Kalbitz-Nachfolge gesucht

Für den Vorsitz der Brandenburger AfD-Fraktion kandidieren: ein Rechtsextremist, zwei Kalbitz-Vertraute

Von Sabine am Orde

Mehr als zwei Monate hat die Brandenburger Landtagsfraktion der AfD schon keinen richtigen Vorsitzenden mehr. Mitte August hat der Rechtsextremist Andreas Kalbitz den Posten niedergelegt, nachdem er ihn zuvor bereits ruhen ließ – wegen juristischer Streitigkeiten über seinen Ausschluss aus der Partei und der sogenannten Milzrissaffäre. Am Dienstagvormittag nun will die Fraktion eine Nachfolge wählen.

Drei KandidatInnen gibt es bislang. Relevant ist dabei nicht nur die Frage, wie extrem rechts die drei jeweils sind – schließlich wird der gesamte Landesverband als rechtsextremer Verdachtsfall vom Verfassungsschutz beobachtet. Interessant ist auch, wie eng sie mit Kalbitz verbandelt sind. Der ehemalige „Flügel“-Anführer und Strippenzieher ist zwar kein Parteimitglied mehr, aber weiterhin Teil der Potsdamer Landtagsfraktion. Dass er weiter mit­mischen will, bezweifelt niemand.

Zuerst hatte Christoph Berndt, der lange als Labormediziner an der Berliner Charité gearbeitet hat und dort Personalrat war, seine Kandidatur erklärt. Berndt ist erst seit 2018 in der AfD, seit 2019 sitzt er im Landtag. Bei der Wahl zum Spitzenkandidaten für die Brandenburger Wahl hätte er Kalbitz fast geschlagen. Der 64-Jährige ist Vorsitzender des Vereins „Zukunft Heimat“ aus Cottbus, der laut Verfassungsschutz „nationalsozialistisch beeinflusst“ und „erwiesen rechtsextremistisch“ ist. Der Verein gilt als von Neonazis geprägt.

Die Wahl gilt als offen, Berndt werden durchaus Chancen eingeräumt. Das könnte auch daran liegen, dass er den Ruf hat, relativ unabhängig von Kalbitz zu sein. Von dessen autoritärem Führungsstil und seiner Strippenzieherei hatten viele die Nase voll. Als Kalbitz-Vertraute dagegen gelten die beiden anderen KandidatInnen, die stellvertretende Fraktionschefin Birgit Bessin und der Parlamentarische Geschäftsführer Dennis Hohloch.

Hohloch, 31, Lehrer, war Mitglied der SPD, bevor er 2014 in die AfD eintrat. Jahrelang war er Vorsitzender der Jungen Alternative (JA) in Brandenburg, die sich eng an Kalbitz gebunden hat. Hohloch soll laut Verfassungsschutz, wie viele Brandenburger JAler, Kontakte zur rechtsextremen Identitären Bewegung haben. Auch persönlich verbunden soll Hohloch Kalbitz gewesen sein. In einer jüngst ausgestrahlten TV-Dokumentation erzählt er, dass Kalbitz bei seiner Hochzeit zu Gast gewesen sei. Noch nach Kalbitz’Parteiausschluss durch den Bundesvorstand eröffnete Hohloch ein gemeinsames Wahlkreisbüro mit ihm, was durchaus als Solidaritätsbekundung verstanden werden konnte. Allerdings könnte das Verhältnis der beiden Männer seit Mitte August getrübt sein. Da verpasste Kalbitz Hohloch einen derart heftigen Fausthieb in die Seite, dass dieser mit einem Milzriss im Krankenhaus lag. Die Ursache ist öffentlich nicht bekannt.
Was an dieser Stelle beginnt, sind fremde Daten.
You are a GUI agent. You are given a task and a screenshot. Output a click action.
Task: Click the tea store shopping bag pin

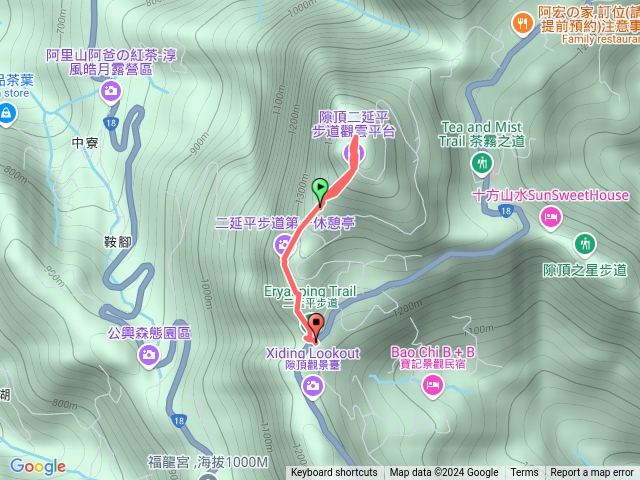7,114

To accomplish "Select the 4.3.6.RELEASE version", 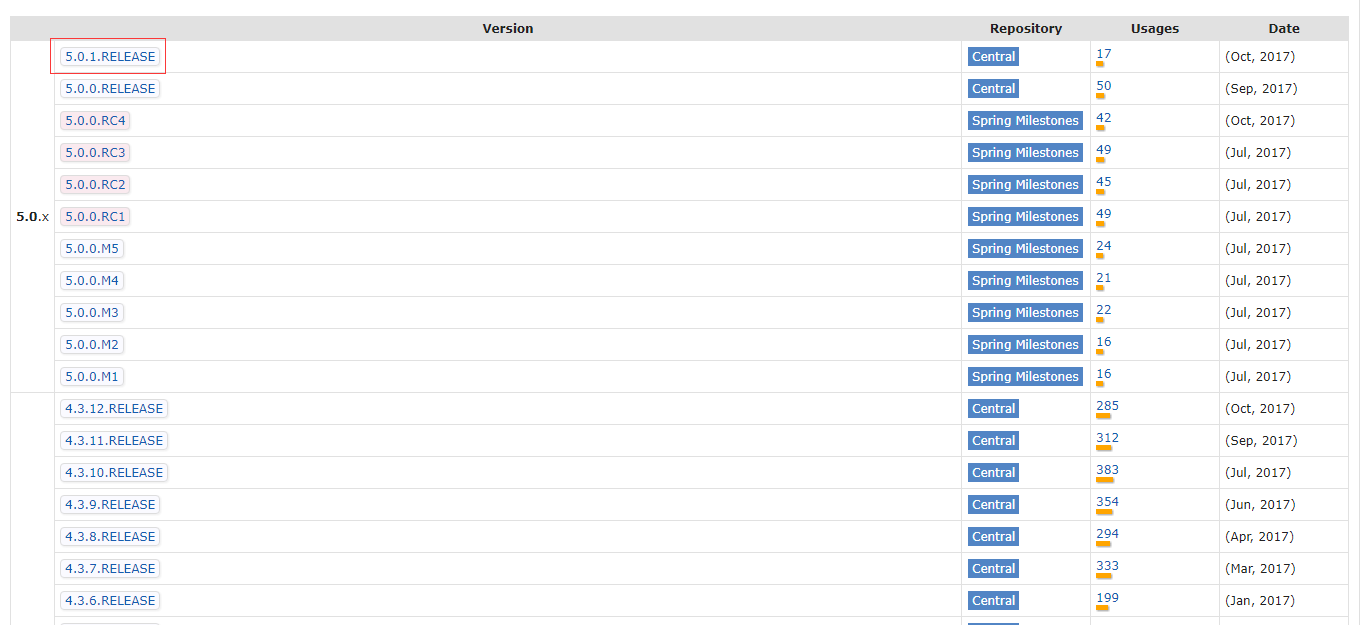I will [x=110, y=601].

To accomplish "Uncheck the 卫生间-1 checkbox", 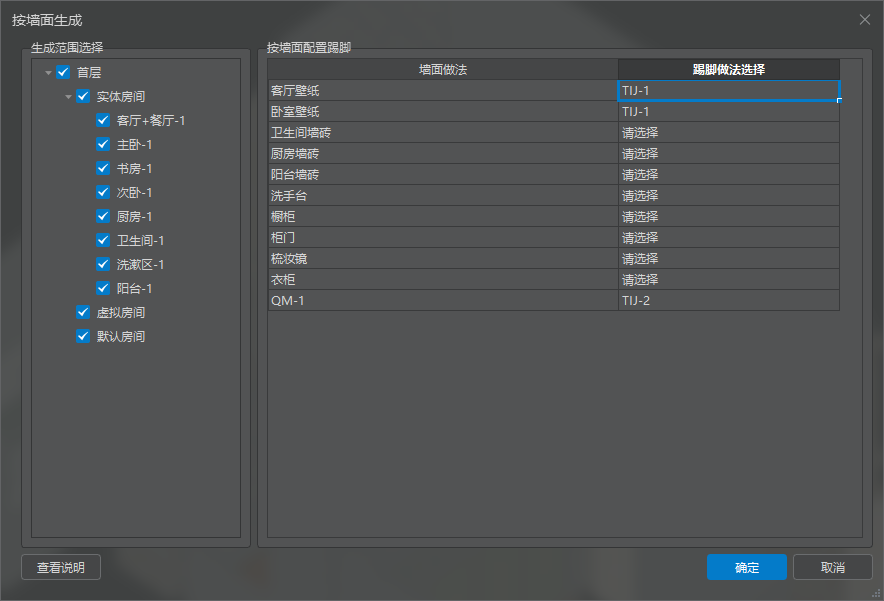I will [103, 241].
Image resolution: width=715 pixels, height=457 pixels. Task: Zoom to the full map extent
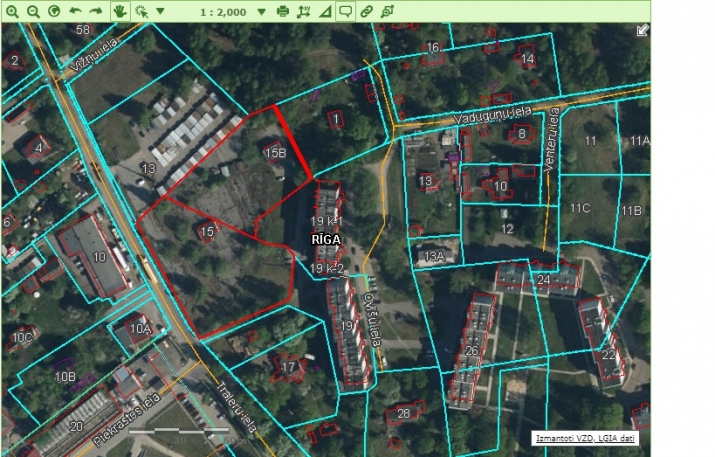click(x=53, y=11)
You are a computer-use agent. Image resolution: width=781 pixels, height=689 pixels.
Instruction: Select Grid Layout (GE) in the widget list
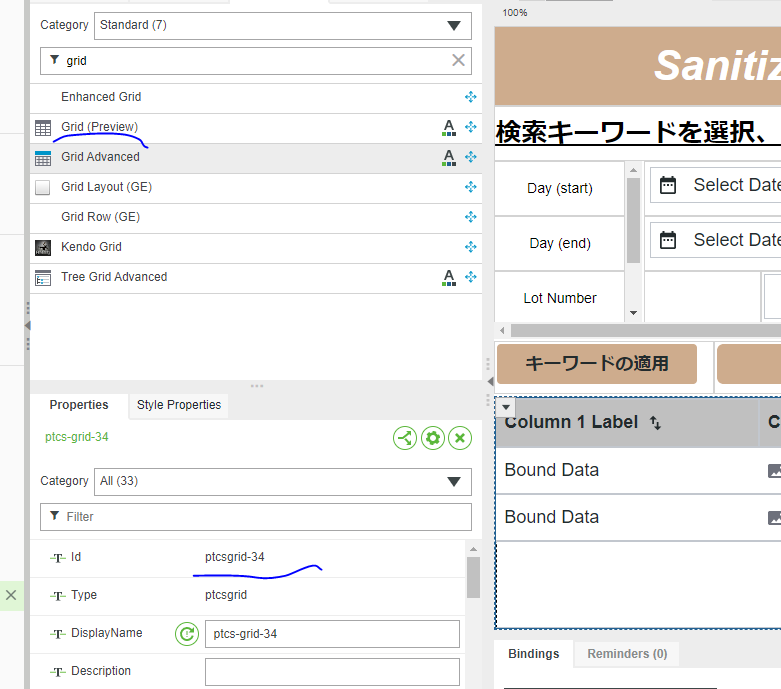pyautogui.click(x=106, y=187)
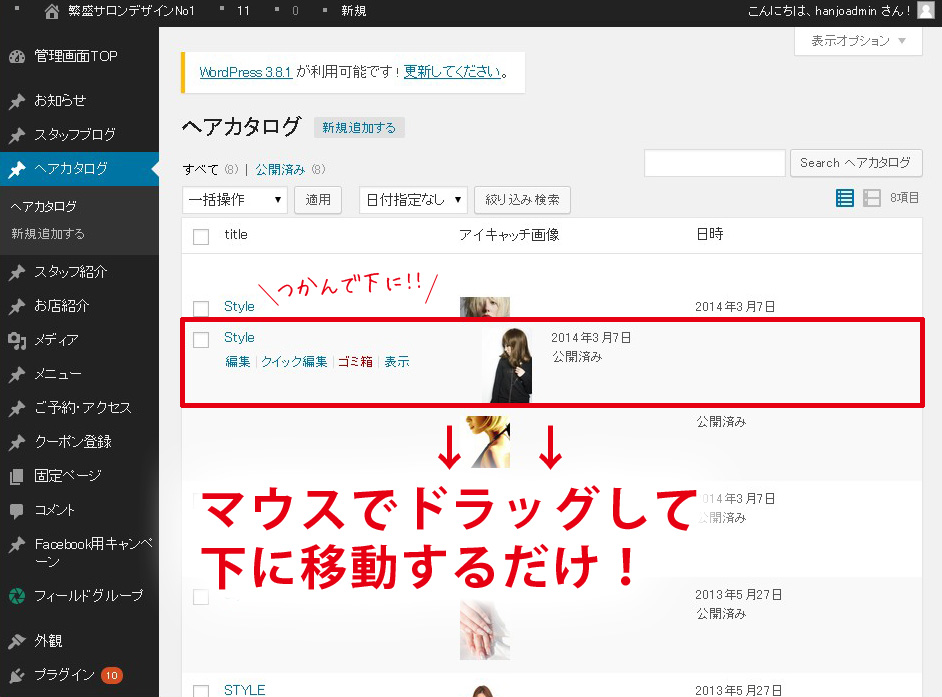The height and width of the screenshot is (697, 942).
Task: Open スタッフ紹介 in the sidebar menu
Action: pyautogui.click(x=70, y=272)
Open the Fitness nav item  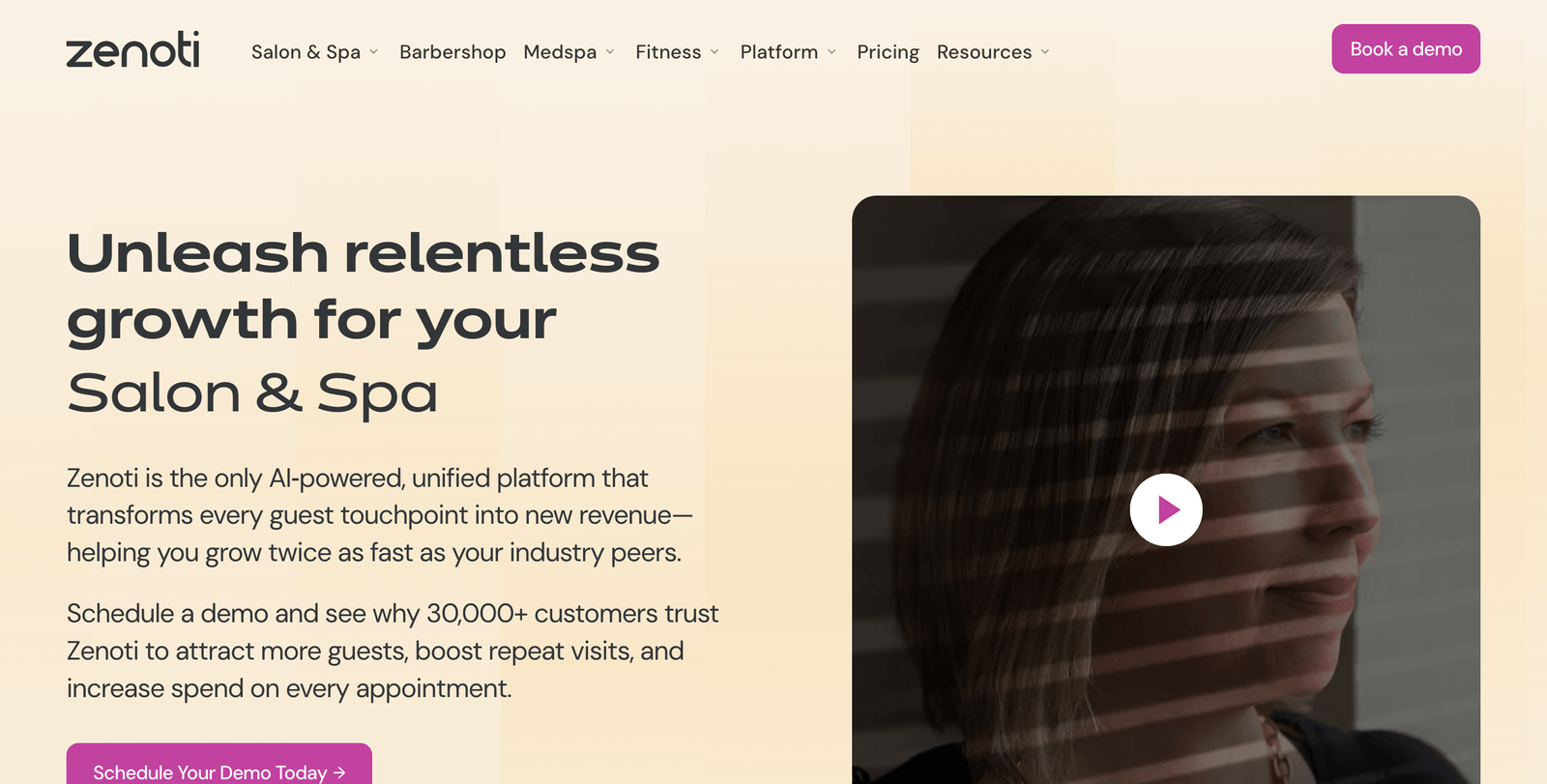[x=668, y=52]
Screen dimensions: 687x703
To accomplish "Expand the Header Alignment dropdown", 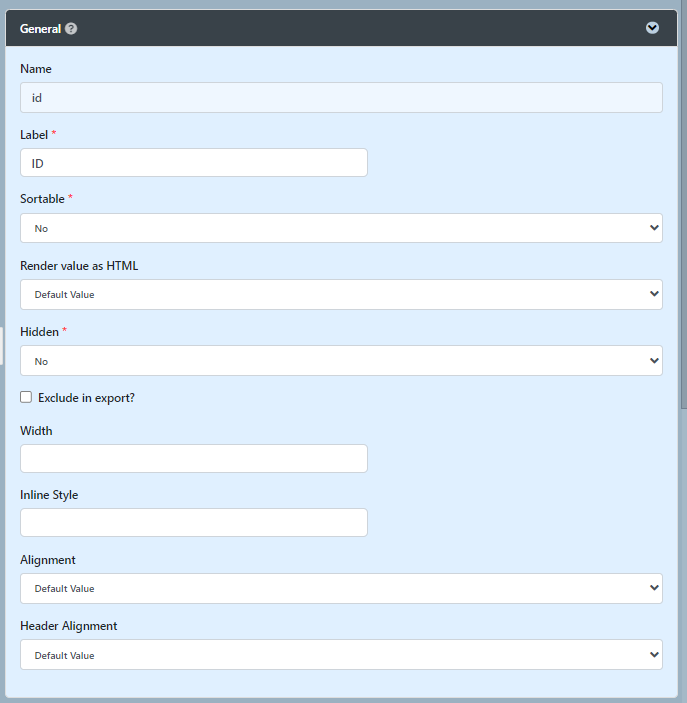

Eine mögliche, vorsichtige Distanzierung Hohlochs von Kalbitz könnte der Grund sein, warum Birgit Bessin als dritte KandidatIn am Ende doch noch ihren Hut in den Ring geworfen hat. Bessin, 42, die wie Kalbitz aus dem Westen kommt, hatte zunächst angekündigt, nicht kandidieren zu wollen. Bessin gilt als besonders eng mit Kalbitz verbunden, auch wenn sie sich am Ende für seinen Verzicht vom Fraktionsvorsitz ausgesprochen hatte.

Wie Kalbitz ist Bessin eine der ErstunterzeichnerInnen der „Erfurter Resolution“ und überzeugte Flügelianerin. Wird sie gewählt, so hört man aus der Brandenburger AfD, sei Kalbitz’ Einfluss in der Fraktionsspitze weiter gesichert.